Sugishita is now coordinator of Eleague, an e-sports organization owned by Turner which televises tournaments on TBS and on the Twitch video streaming service. He said Turner is only one of the major companies getting involved in e-sports.
“It’s big business. There are a ton of NBA teams that are buying e-sports teams and celebrity investors that are partial owners of teams,” he said. “The male millennial is a highly sought after demographic and that is our biggest demographic in e-sports, and it’s continuing to grow.”
UofSC is among the first, if not the first, to offer students a chance to take a class on the business side of e-sports. Nagel is teaching graduate students about it this semester. "There are some universities that have implemented clubs and even teams but not necessarily a class on the business of e-sports," he said.
The class focuses on public relations, marketing, management and other aspects of the business side of e-sports. Some of the students recently took a trip to Atlanta, where Sugishita showed them the Eleague studios and shared his experiences as an executive in the new and growing field.
Nagel said the growth of internet access has boosted e-sports, along with advances in video game technology. Tournaments often offer prizes in six figures now, and while only about two dozen players have become millionaires so far, that number is rising and as Nagel explained, "There's a growing viability."
E-sports also caters to viewers, allowing different looks, different angles. "They're really trying to let the customer online pick how they want to consume the content,” Nagel said. “I think that elements of that are going to be more and more popular and filter into other sports."
Professional e-sports teams typically live together and practice 8-10 hours per day. New players are often offered room and board plus a salary and potential bonuses based on performance. "There's a whole emerging science" related to improving reflexes and attention span for the players, Nagel said.
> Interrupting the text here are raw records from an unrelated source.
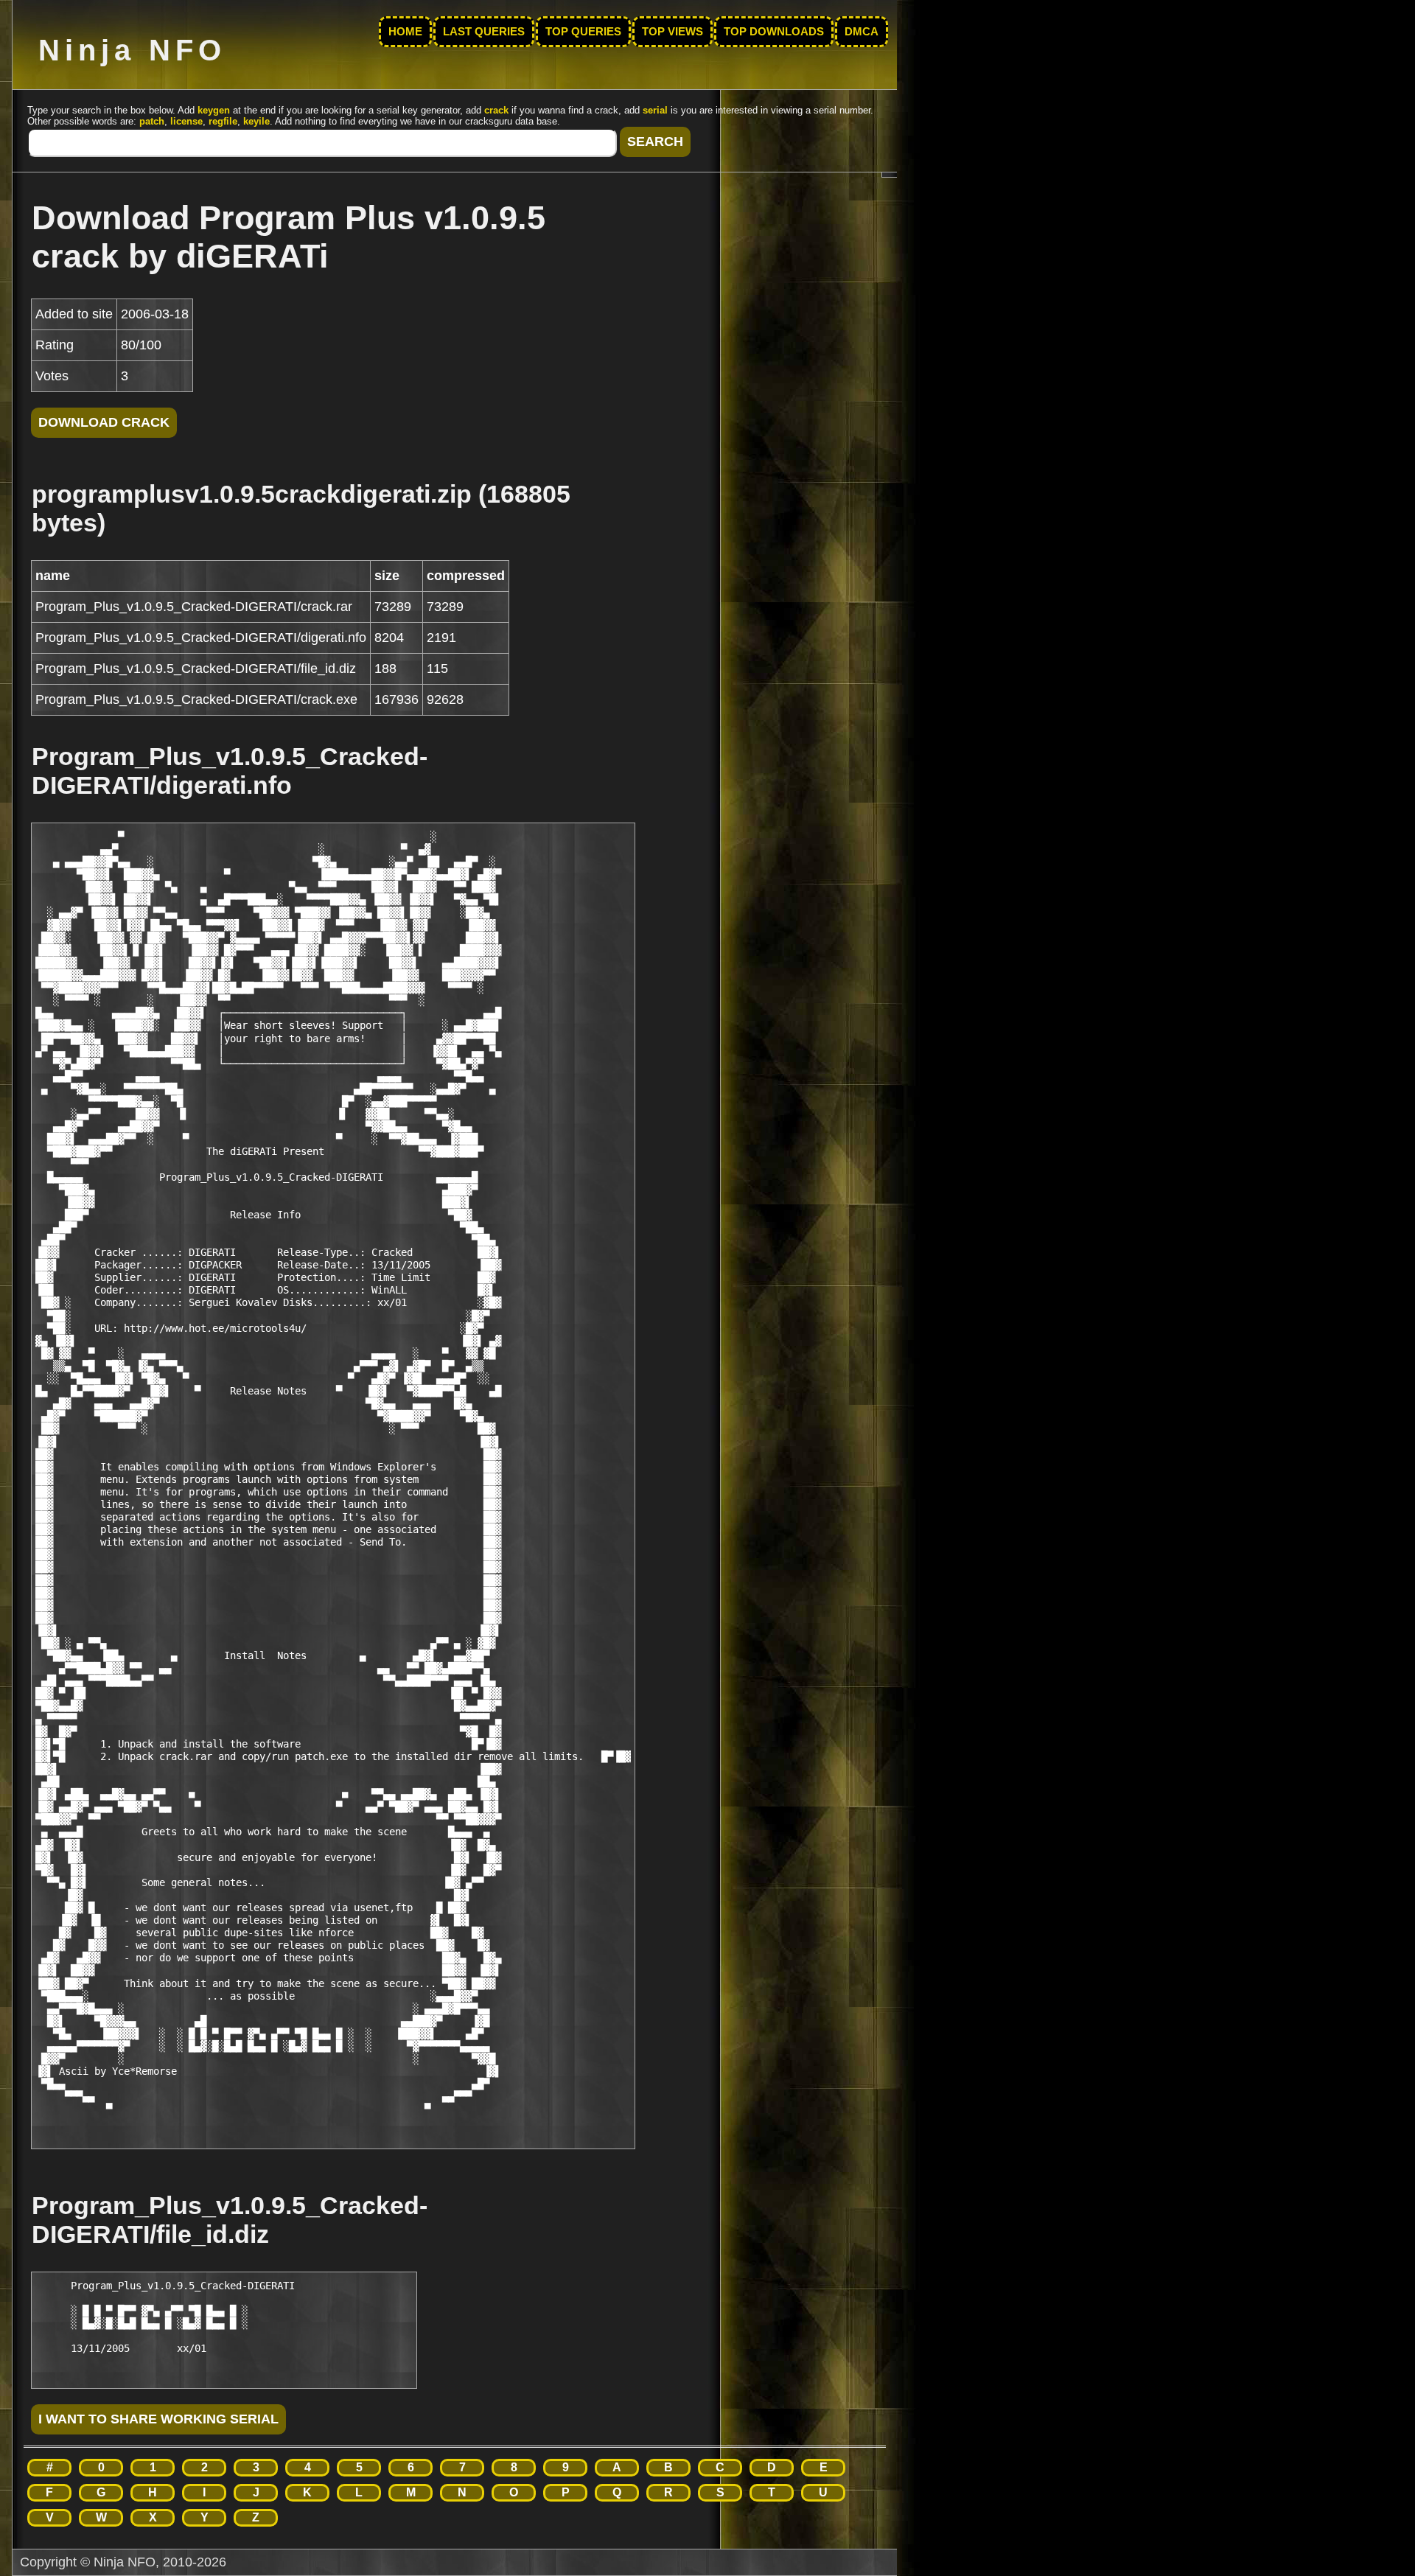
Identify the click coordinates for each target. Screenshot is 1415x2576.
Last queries (484, 32)
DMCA (861, 32)
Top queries (583, 32)
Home (405, 32)
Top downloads (774, 32)
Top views (672, 32)
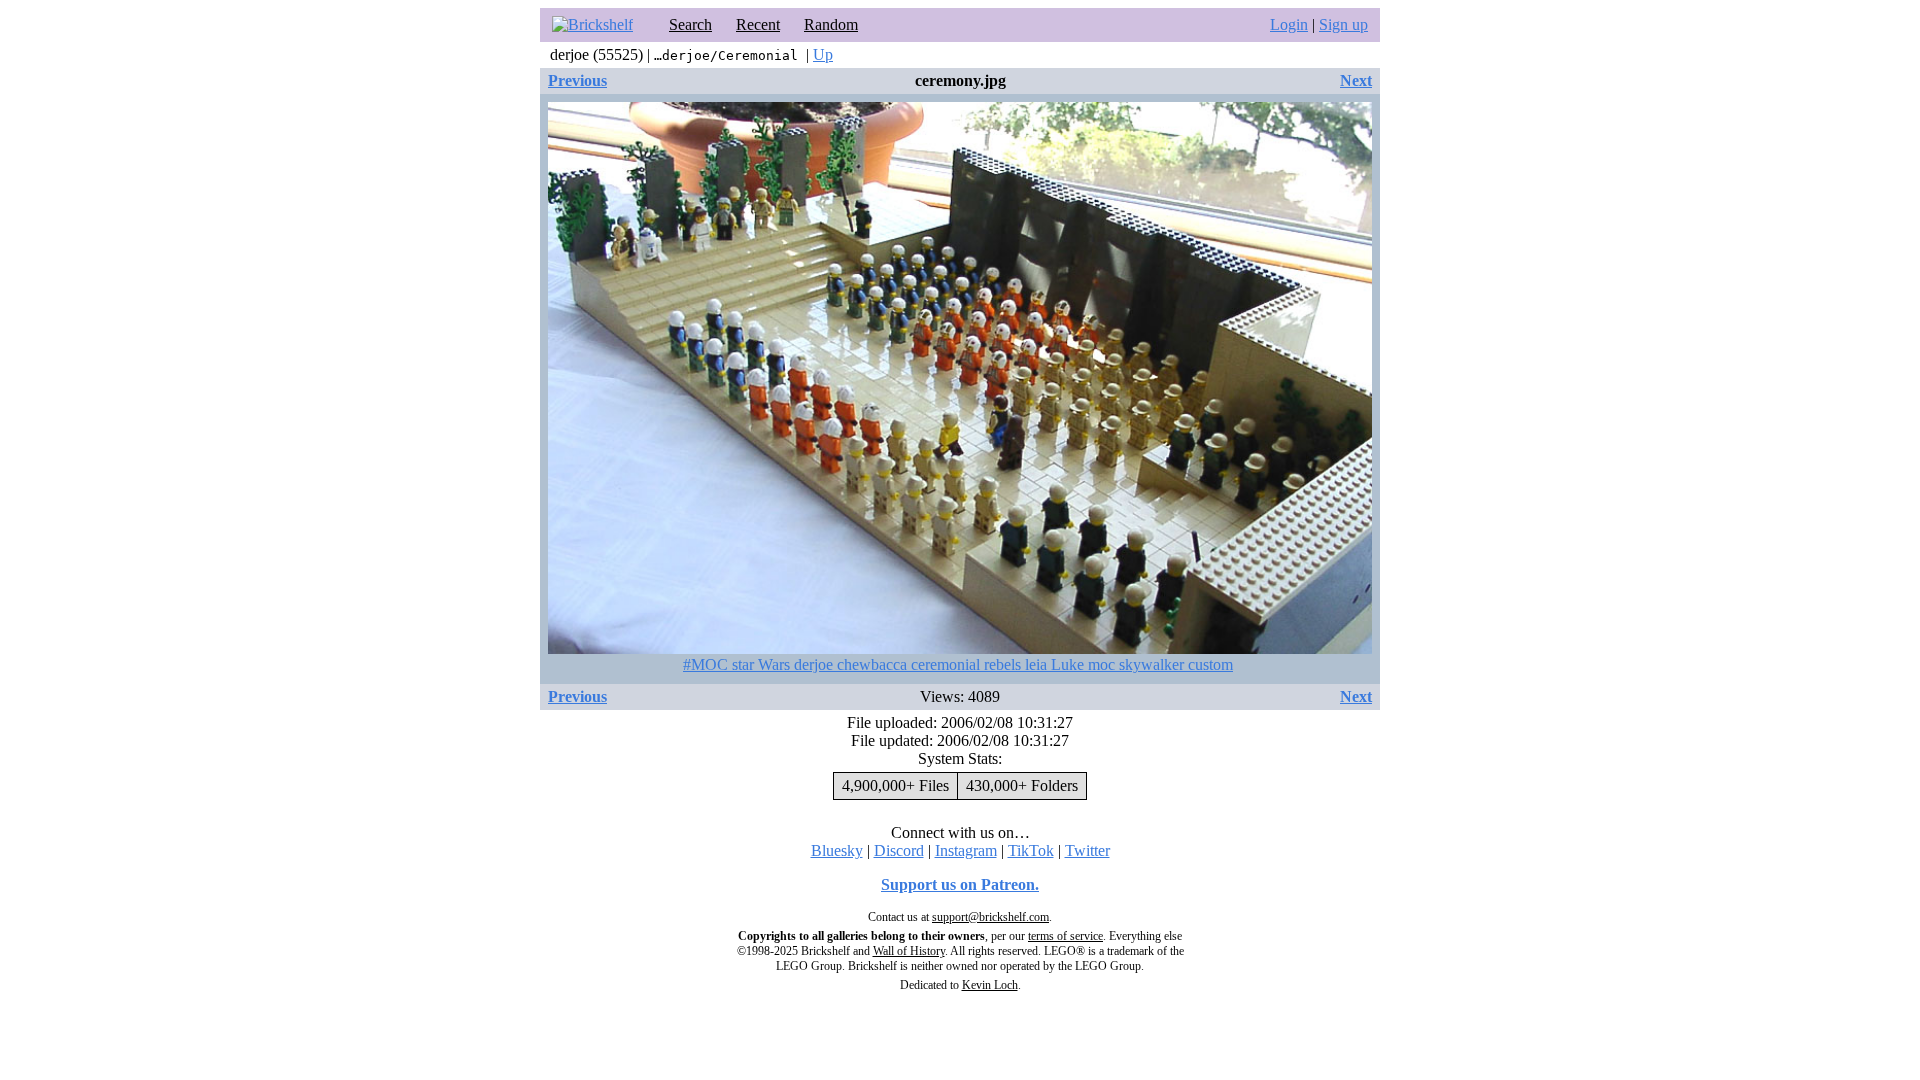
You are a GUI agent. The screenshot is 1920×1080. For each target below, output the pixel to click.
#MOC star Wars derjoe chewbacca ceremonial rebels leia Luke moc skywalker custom (958, 664)
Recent (758, 24)
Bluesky (837, 850)
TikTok (1031, 850)
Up (823, 54)
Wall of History (909, 951)
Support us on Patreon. (960, 884)
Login (1289, 24)
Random (831, 24)
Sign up (1343, 24)
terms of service (1065, 936)
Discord (899, 850)
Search (690, 24)
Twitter (1087, 850)
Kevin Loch (990, 985)
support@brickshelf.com (990, 917)
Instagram (966, 850)
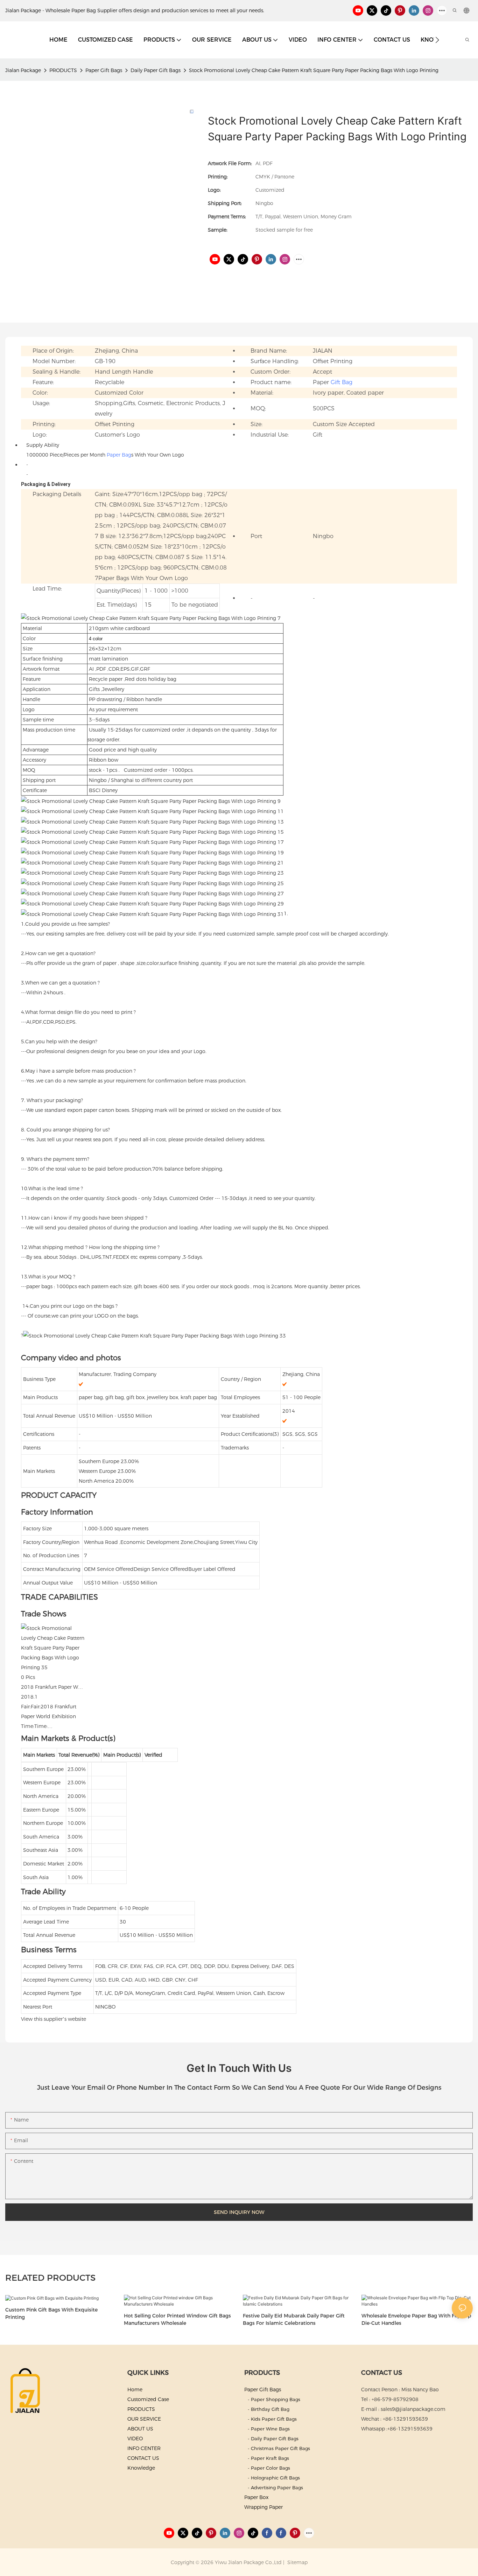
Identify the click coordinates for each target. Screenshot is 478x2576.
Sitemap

The UofSC class offers students a chance to seize jobs like Sugishita’s in an industry with a bright future. The business side of e-sports does not require one to be an expert gamer (Sugishita had little gaming experience). “It will continue to grow, and we will continue to see it span over new viewing mediums (online, VR, TV, etc.),” he said. “Eleague was one of the first organizations to get non-endemic sponsors (Arbys, Credit Karma, Buffalo Wild Wings, Snickers) to buy sponsorship packages for e-sports. I believe that this will continue as more and more investment into e-sports grows.”